Il Consiglio comunale di Bari ha approvato (con appena 18 voti favorevoli del centrosinistra) una tanto discussa delibera di adeguamento del Piano regolatore generale al Piano urbanistico per il Paesaggio.
Con un emendamento presentato dalla maggioranza, a firma del sindaco Emiliano, sui famosi terreni della vasta area Punta Perotti si potrà ora di nuovo costruire... ma moderatamente.

Stiamo parlando dell’area su cui sorgeva il cosiddetto ecomostro, cioè lo scheletro al rustico (perchè opera di costruzione bloccata molto in ritardo) di due palazzi che sorgevano dove ora si trova il parco di Punta Perotti. I rustici, ritenuti abusivi senza che nessuno avesse sbagliato, furono confiscati e abbattuti nel 2006.

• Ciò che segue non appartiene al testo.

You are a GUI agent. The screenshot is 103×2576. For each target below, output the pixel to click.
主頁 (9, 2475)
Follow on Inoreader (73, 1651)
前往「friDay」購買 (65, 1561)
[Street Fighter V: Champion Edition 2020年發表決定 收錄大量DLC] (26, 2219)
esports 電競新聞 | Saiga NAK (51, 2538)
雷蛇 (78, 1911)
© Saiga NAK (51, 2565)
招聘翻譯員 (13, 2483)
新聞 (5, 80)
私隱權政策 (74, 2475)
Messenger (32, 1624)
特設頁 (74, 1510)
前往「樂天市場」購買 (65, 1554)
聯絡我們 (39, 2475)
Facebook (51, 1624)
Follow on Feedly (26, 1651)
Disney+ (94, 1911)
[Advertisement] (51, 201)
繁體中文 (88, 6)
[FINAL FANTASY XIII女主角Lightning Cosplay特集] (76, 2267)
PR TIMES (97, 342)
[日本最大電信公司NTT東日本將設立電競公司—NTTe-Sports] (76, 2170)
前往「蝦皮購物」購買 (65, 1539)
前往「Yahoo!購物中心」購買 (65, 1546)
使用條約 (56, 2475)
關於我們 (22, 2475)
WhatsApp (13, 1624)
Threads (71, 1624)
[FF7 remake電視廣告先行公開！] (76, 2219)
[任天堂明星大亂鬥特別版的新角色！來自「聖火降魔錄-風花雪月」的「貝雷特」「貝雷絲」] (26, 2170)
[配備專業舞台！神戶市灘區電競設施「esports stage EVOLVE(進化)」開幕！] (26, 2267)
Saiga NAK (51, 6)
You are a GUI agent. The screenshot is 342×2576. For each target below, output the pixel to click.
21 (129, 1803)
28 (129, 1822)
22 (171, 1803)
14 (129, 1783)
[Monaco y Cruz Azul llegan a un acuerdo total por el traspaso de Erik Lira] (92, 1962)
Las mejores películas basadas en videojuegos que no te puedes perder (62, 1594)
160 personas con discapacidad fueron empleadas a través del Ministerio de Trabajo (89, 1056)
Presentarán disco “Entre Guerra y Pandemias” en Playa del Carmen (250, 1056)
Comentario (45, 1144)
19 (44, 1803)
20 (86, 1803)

Lo stesso architeto Renzo Piano, all'epoca dei fatti leggermente interessato della situazione, aveva sempre dichiarato che "il piano particolareggiato era stato approvato" e "i permessi erano già stati dati".

Dopo varie indagini nessuno è stato condannato ma l’abbattimento dei due fabbricati al rustico ha dato vita a una serie di contenziosi giudiziari tra Comune e imprese costruttrici, finiti davanti alla Corte europea dei diritti dell'uomo.
La decisione di quest’ultima ha poi restituito i suoli ai proprietari e non solo: lo Stato italiano è stato condannato a un risarcimento multimilionario (attualmente sono 52 milioni di euro).

Ad essere più precisi però, con quest'ultima delibera comunale l’area del Parco di Punta Perotti è stata dichiarata inedificabile, ma sembra a tutti evidente che la sostanza si concretizzi con un compromesso urbanistico solo per evitare nuove battaglie giudiziarie con i proprietari dei suoli e i legittimi diritti dei costruttori.
Infatti ora si potrà dare attuazione ad un progetto di riqualificazione dell'area (già presentato dal novello Consorzio Parco Perotti, appositamente costituito tra le società Sudfondi e Mabar, proprietarie dei suoli).

Il parco urbano resta per circa 200mila metri quadri ma si può avviare la realizzazione di nuovi edifici. La differenza consiste nel fatto che le costruzioni saranno più basse rispetto a quelle realizzate in precedenza.